Jan 17, 2012
When analysts want to study public opinion in open societies, they have many tools, including face-to-face surveys, on-site observation, media analysis, and telephone polls. But if they want to do the same in societies in which freedom of expression may be limited—such as China, Pakistan, and Iran—analysts face significant barriers, in part because people in such societies may fear retribution for expressing themselves freely. In recent years, people in closed societies have increasingly turned to social media (such as Twitter) to try to preserve anonymity. This means that such media could offer analysts an alternative source of data on public opinion and mood in more closed societies.
With funding from RAND’s continuing program of self-initiated independent research, researchers developed an innovative approach to analyze politically oriented social media content and then tested it in a “proof-of-concept” analysis by looking at the months after the contested Iranian presidential election in June 2009, when Iranians blogged, posted to Facebook, and, most visibly, coordinated large-scale protests on Twitter. Some of the results of that analysis are covered in the interactive graphic box in this brief, while the rest of the brief focuses more on how the approach was developed and applied, the lessons learned from using it, and the potential for its use in the future as a research tool.
While researchers can manually analyze social media, doing so has many limitations. For example, traditional approaches are time-consuming and allow analysts to review only limited amounts of material.
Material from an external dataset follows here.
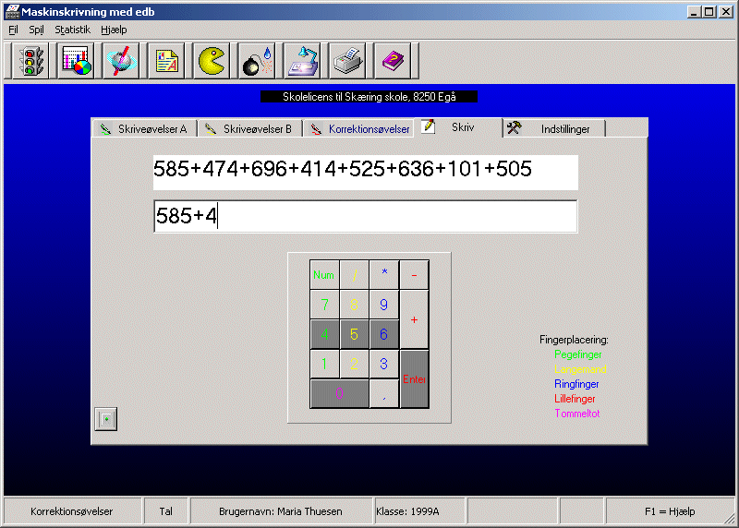The width and height of the screenshot is (739, 528).
Task: Launch the Pac-Man game icon
Action: click(x=211, y=61)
Also, researchers will not be able to understand public opinion or mood on a mass scale, and their biases may affect their interpretations of what they read.
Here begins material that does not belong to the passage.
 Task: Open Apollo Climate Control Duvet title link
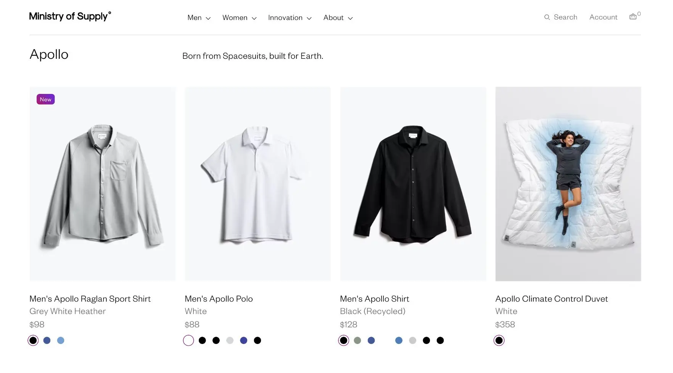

An automated content analysis program known as Linguistic Inquiry and Word Count 2007 (LIWC, developed by James Pennebaker and colleagues) can analyze thousands of social media posts in only a few seconds and may mitigate some of these limitations (although it may also introduce others, such as sacrificing nuance or implicit meanings). Analysts can gain a bird’s-eye view of what people are saying and feeling across many social media sites over time and can quantify their data, thus reducing the chance that their biases affect their interpretations.
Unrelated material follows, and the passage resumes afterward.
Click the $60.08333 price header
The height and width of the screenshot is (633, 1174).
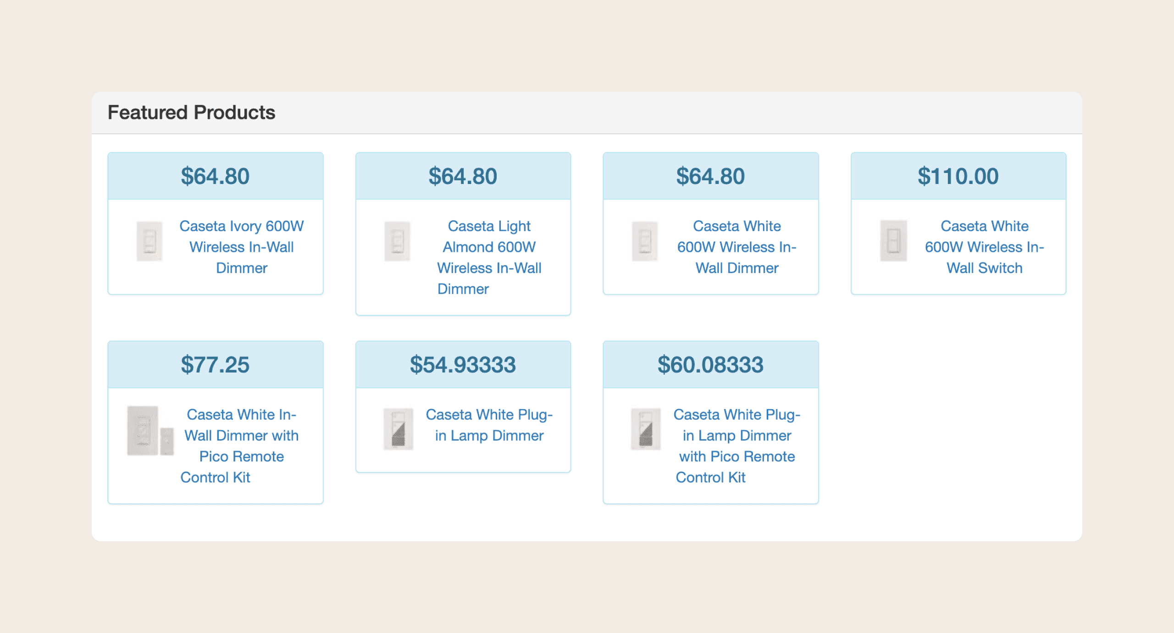(711, 365)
LIWC was developed to analyze the characteristics and patterns of written text, allowing analysts to draw conclusions about people’s psychological states (e.g., emotions, desire for social interaction) based on their usage of specific categories of words. LIWC contains approximately 80 such categories, such as first-person singular pronouns, positive emotion words, and swear words. For a given text, LIWC first counts the total number of words in that text. Then, it searches for all words contained in each of the 80 categories, keeping a tally of the number of instances in each category and ultimately calculating a ratio of the number of words in each category divided by the total number of words in the text.
A strong precedent exists for using LIWC in this way in research. For example, researchers have used it to study language patterns after traumatic events, to investigate how men and women communicate differently, and to detect deception. However, LIWC has not been widely applied to understanding non-Western political contexts.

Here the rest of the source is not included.